WHAT THE EXERCISE ASKS
Return all of the records below verbatim.

DATASET EXTRACT
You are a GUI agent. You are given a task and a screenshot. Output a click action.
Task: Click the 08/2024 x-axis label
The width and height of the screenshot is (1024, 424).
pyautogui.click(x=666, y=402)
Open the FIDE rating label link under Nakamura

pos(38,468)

SOLUTION FOR THIS EXERCISE
You are a GUI agent. You are given a task and a screenshot. Output a click action.
Task: Click the 08/2024 x-axis label
The width and height of the screenshot is (1024, 424).
pyautogui.click(x=666, y=402)
Open the FIDE rating label link under Nakamura

pos(38,468)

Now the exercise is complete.